I had a kernel that implements a KNN search on 3D spatial data for any given K up to 127.
The problem I encountered was: when using shared memory to store point indexes, if the kernel uses more than 8KB shared memory (doesn’t matter if the allocation is explicit or implicit via kernel launch configuration), the kernel performance is decreased.
Even if I don’t use all the shared memory (in case of explicit allocation).
I’ve modified the following kernel to test this issue.
__global__ void rearrangeBuffers(float4* o_pos, float4* o_norm,
unsigned* io_hashes, unsigned* io_indices, unsigned realSize) {
__shared__ float4 points[256];
const unsigned idx = threadIdx.x + (blockIdx.x * blockDim.x);
const unsigned hash = io_hashes[idx];
const unsigned myIndex = io_indices[idx];
if (idx < realSize) {
points[threadIdx.x] = tex1Dfetch(texPositions, myIndex);
points[threadIdx.x + 128] = tex1Dfetch(texNormals, myIndex);
}
__syncthreads();
if (idx < realSize) {
o_pos[idx] = points[threadIdx.x];
o_norm[idx] = points[threadIdx.x + 128];
io_hashes[idx] = hash;
}
}
The shared memory uses 256 * sizeof(float4) = 4096 bytes = 4KB. So, changing the allocation to:
__shared__ float4 points[513];
I got the usage of 513 * sizeof(float4) = 8208bytes > 8KB.
The original kernel runs in 80 microseconds (9800 GX2) for about 54K points (float4), with 128 threads per block.
The modified one runs between 90-100 microseconds.
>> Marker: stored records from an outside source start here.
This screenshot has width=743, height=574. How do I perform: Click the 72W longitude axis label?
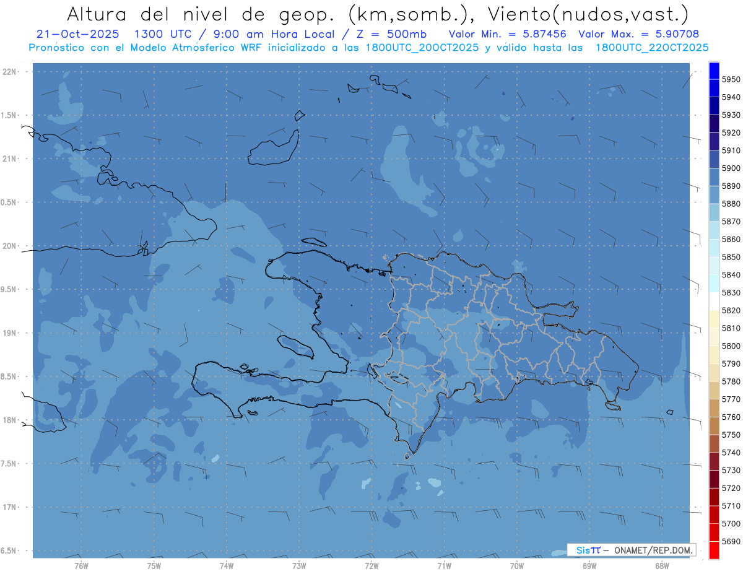click(x=372, y=566)
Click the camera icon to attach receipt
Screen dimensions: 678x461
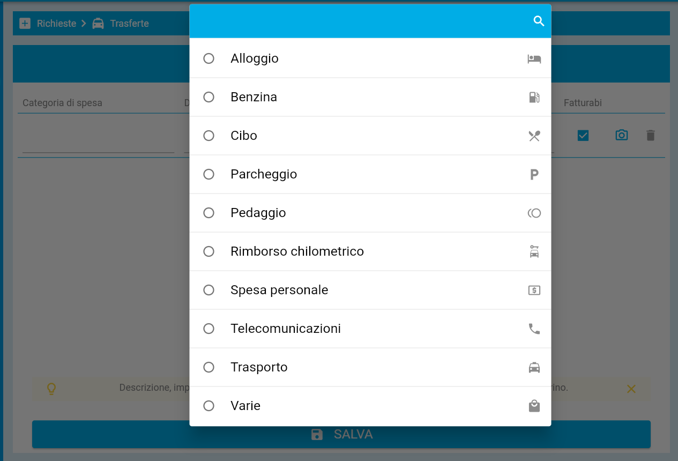pos(621,135)
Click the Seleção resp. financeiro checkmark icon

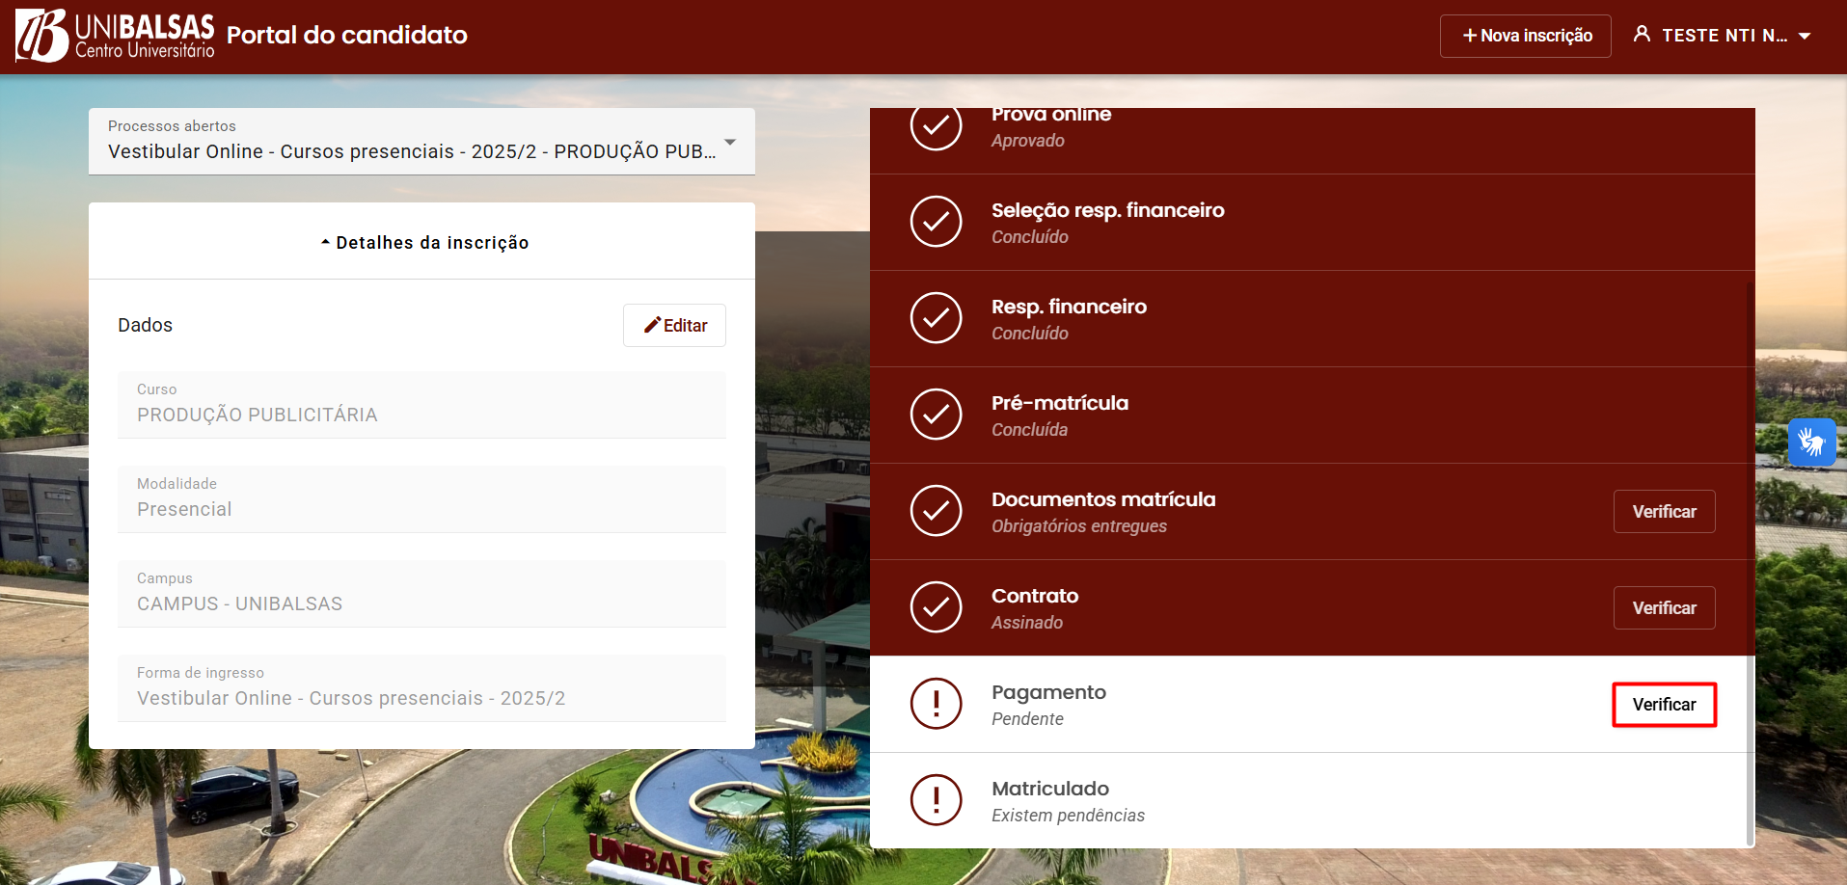point(936,222)
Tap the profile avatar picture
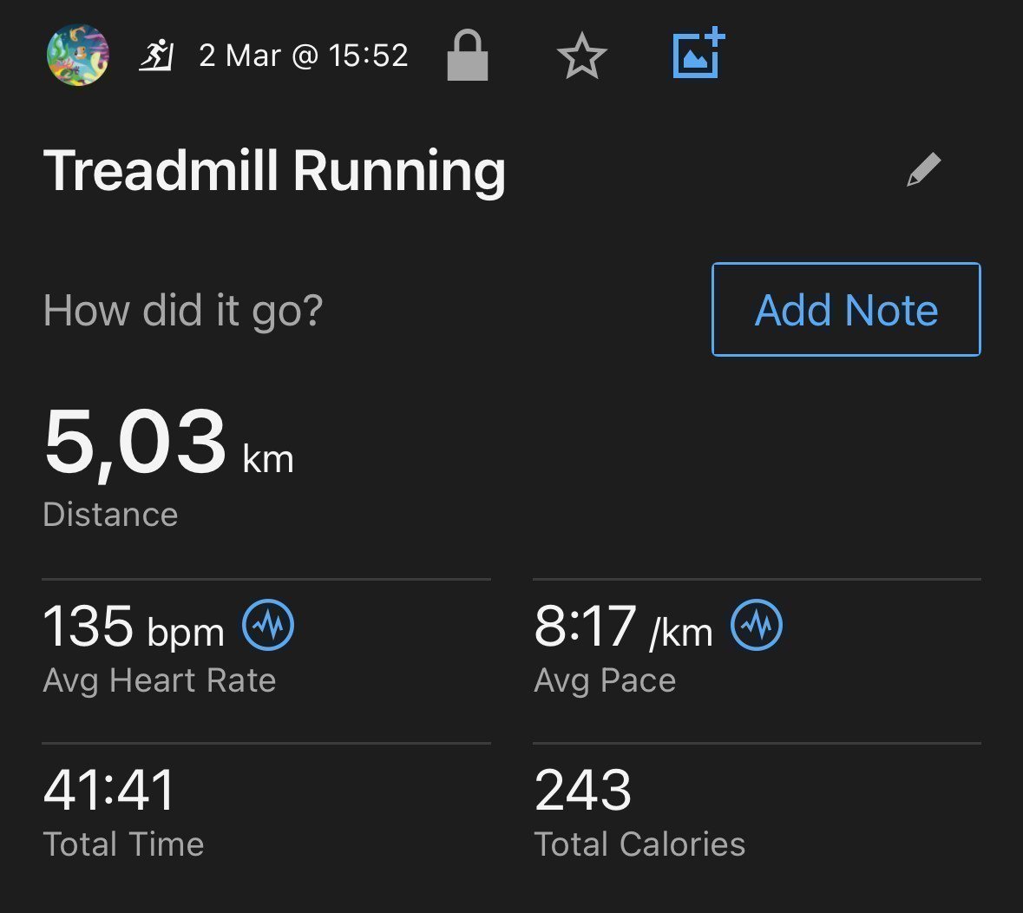This screenshot has width=1023, height=913. pos(77,56)

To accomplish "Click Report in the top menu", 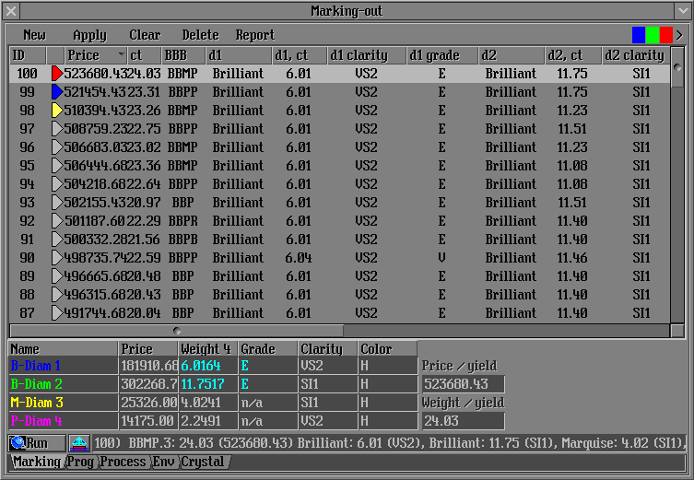I will (254, 35).
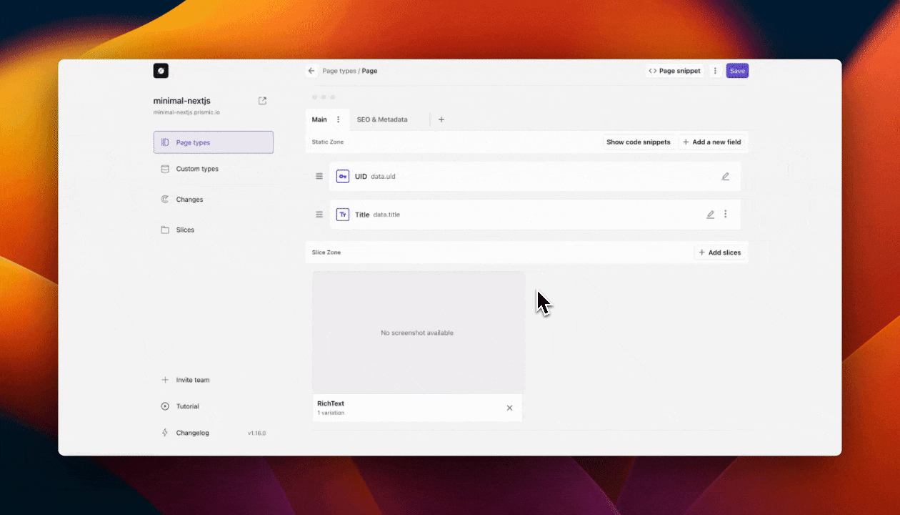Click Add a new field
Viewport: 900px width, 515px height.
712,142
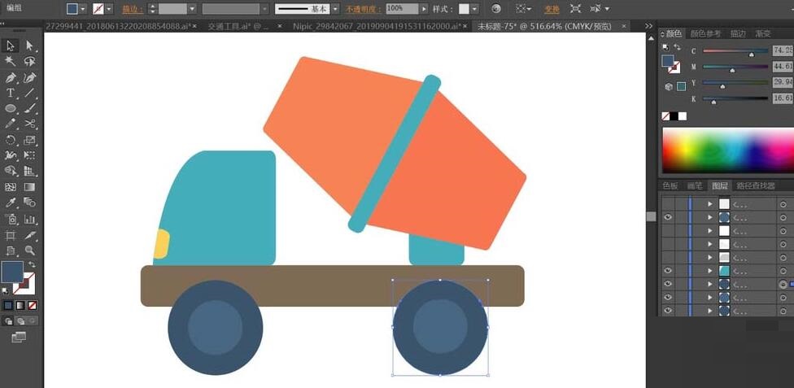Select the Zoom tool
Viewport: 794px width, 388px height.
pyautogui.click(x=29, y=251)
The kernel concerning the KNN search, originally runs for the same data (54K points) in about 16ms for K=15 and with a kernel configuration of 128 threads per block. When K=16 (which causes the shared memory usage break the 8KB limit), the same kernel runs in 25ms. If I change the kernel configuration to 64 threads per block, the shared memory usage is decreased to less than 8KB and then the kernel runs in 19ms. I solved shared memory bank conflicts and the issue is still there…
Anyone has any clue on this issue? I’ve tested it on two GPUS: 8800GTX and 9800 GX2.
Thanks in advance.